Ex-tropische cyclonen of hurricanes (orkanen), zoals ze in het Caribisch gebied genoemd worden, worden in hun eindfase vaak meegenomen door de westenwinden, de straalstroom. Zodra de hurricane in de gematigde breedten boven minder warm oceaanwater terechtkomt, zwakt ze af en wordt het een "gewone" depressie. Een voormalige hurricane neemt echter wel veel energie en warmte mee en kan daarmee aan andere depressie voeden. Dat kan leiden tot veel neerslag en stormachtige winden, maar het weer kan ook heel anders worden. Blijven de restanten ten westen van Europa dan kunnen ze hier zorgen voor een sterke warme zuidelijke luchtstroming en wordt het warm (na)zomerweer. In de herfst levert dat vaak een mooie periode op, eind september de oudewijvenzomer genaamd. Pas zodra de depressie verder trekt en onze kant op komt verslechtert het weer. De rekenmodellen waarop de weersverwachtingen zijn gebaseerd, hebben vaak moeite met hurricanerestanten, zodat de prognoses van dag tot dag kunnen veranderen.
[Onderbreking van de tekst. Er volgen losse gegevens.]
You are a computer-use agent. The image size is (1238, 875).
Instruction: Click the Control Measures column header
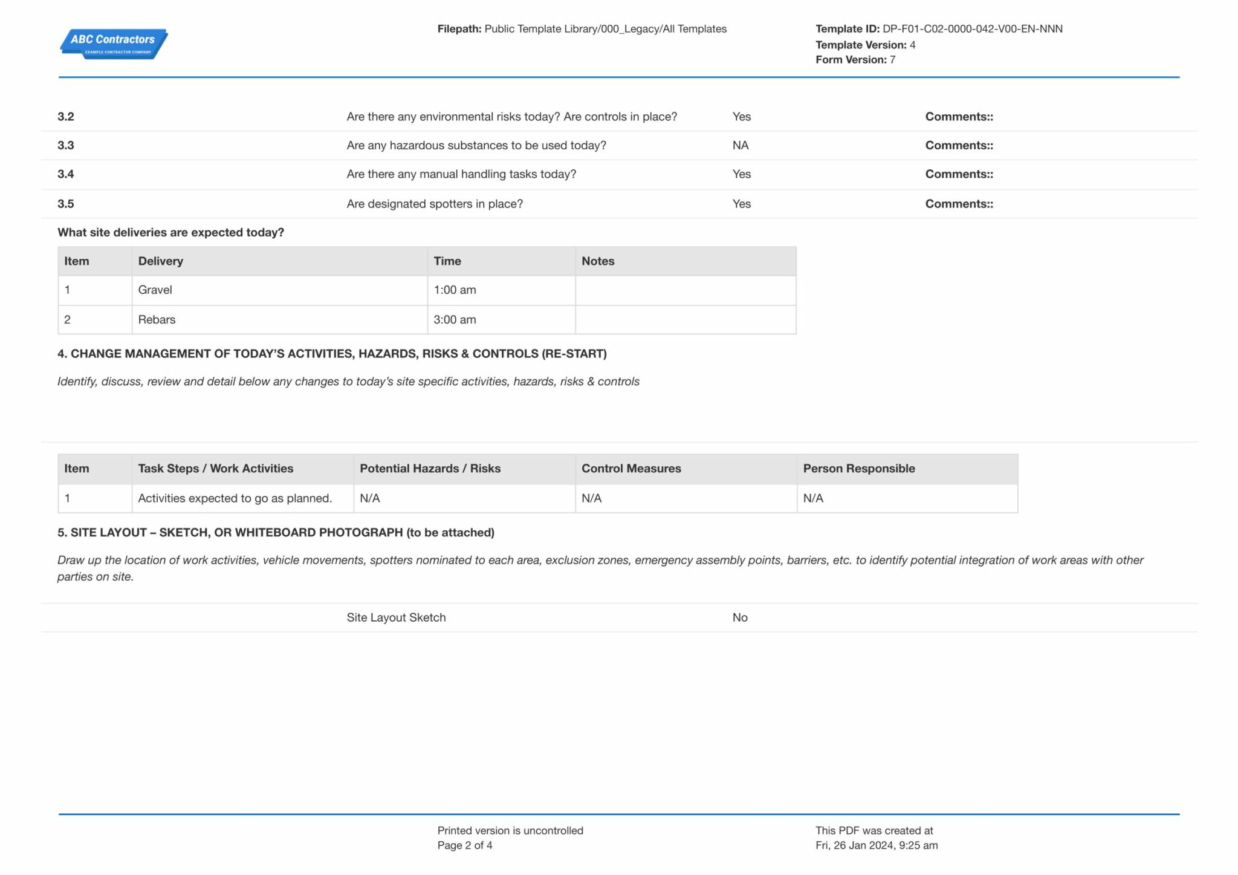[x=630, y=469]
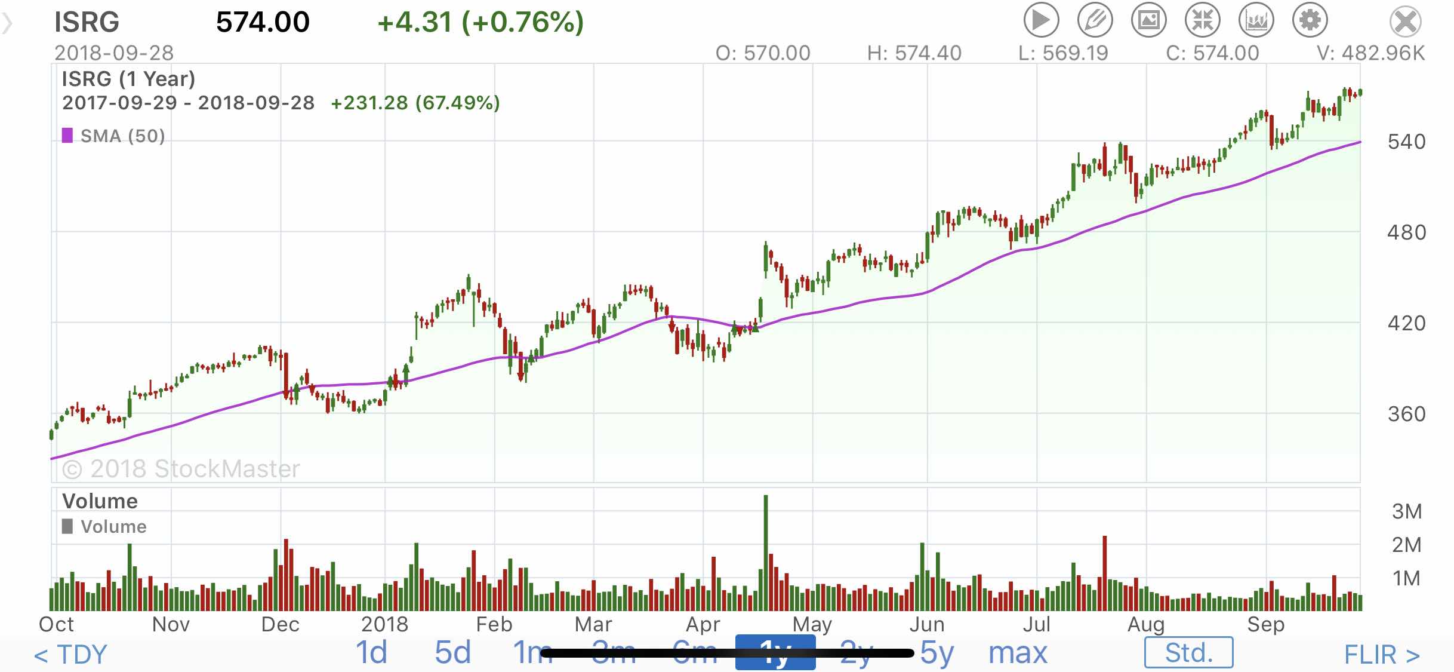Open chart settings gear icon
This screenshot has height=672, width=1454.
[x=1310, y=20]
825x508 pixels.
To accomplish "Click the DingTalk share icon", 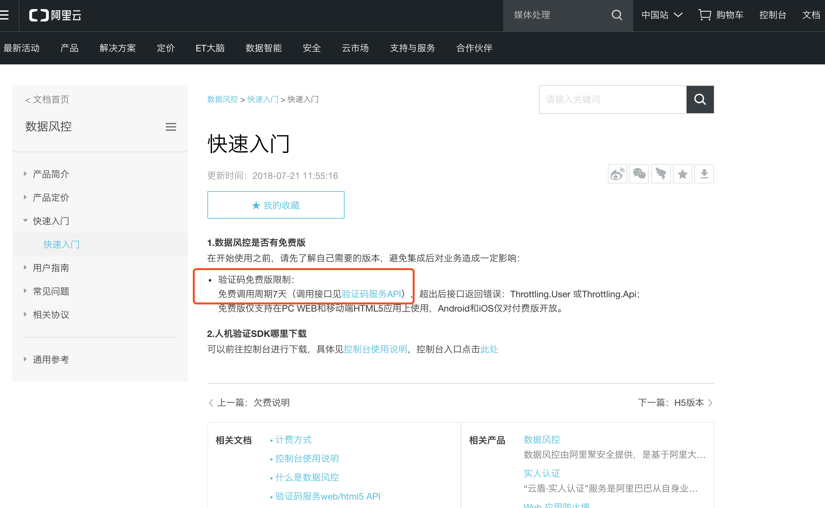I will click(661, 174).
Tropische cyclonen of hurricanes met windsnelheden van soms 300 km/uur komen in Nederland niet voor. Een van de voorwaarden voor hun ontstaan zijn zeewatertemperaturen van 27 graden of meer. Die waarden worden bereikt bij de evenaar. In de Noordzee komt de watertemperatuur niet hoger dan zo’n 21 of 22 graden. Ook in het warmere klimaat van de toekomst is het onwaarschijnlijk dat zich hier tropische stormen zullen voordoen.
Tropische stormen, waaruit zich tropische cyclonen of hurricanes kunnen ontwikkelen, ontstaan in de late zomer en het najaar bij de evenaar boven de warme oceaan meestal ten westen van Afrika. In combinatie met sterke wind op grote hoogte kunnen de buienwolken verder groeien en hoogtes bereiken van zo’n 17 kilometer . In het centrum van de orkaan, ook wel het oog genoemd met een doorsnede van 15 tot 50 kilometer, is het vrijwel onbewolkt en waait het nauwelijks. Rond het oog vinden we een muur van buienwolken, waarbij het flink regent en hard waait. Aan het aardoppervlak tot zo’n 150 of 600 kilometer afstand van de buienmuur waaien winden van orkaankracht, windkracht 12. Meestal trekken deze orkanen eerst in westelijke richting en vormen ze een bedreiging voor de eilanden in het Caribisch gebied en de Amerikaanse oostkust. Boven land nemen ze snel in kracht af, maar veroorzaken ze veel regen en wind.
De afgelopen week waren er verschillende hurricanes op de weerkaart te vinden, Danielle, Earl, Fiona en Gaston. De restanten van Danielle of wat er nog van over is zijn de oceaan overgestoken en opgenomen in een depressie bij Ierland. De fronten van dat systeem zorgen in West-Europa in de loop van volgende week voor een overgang naar wisselvalliger weer.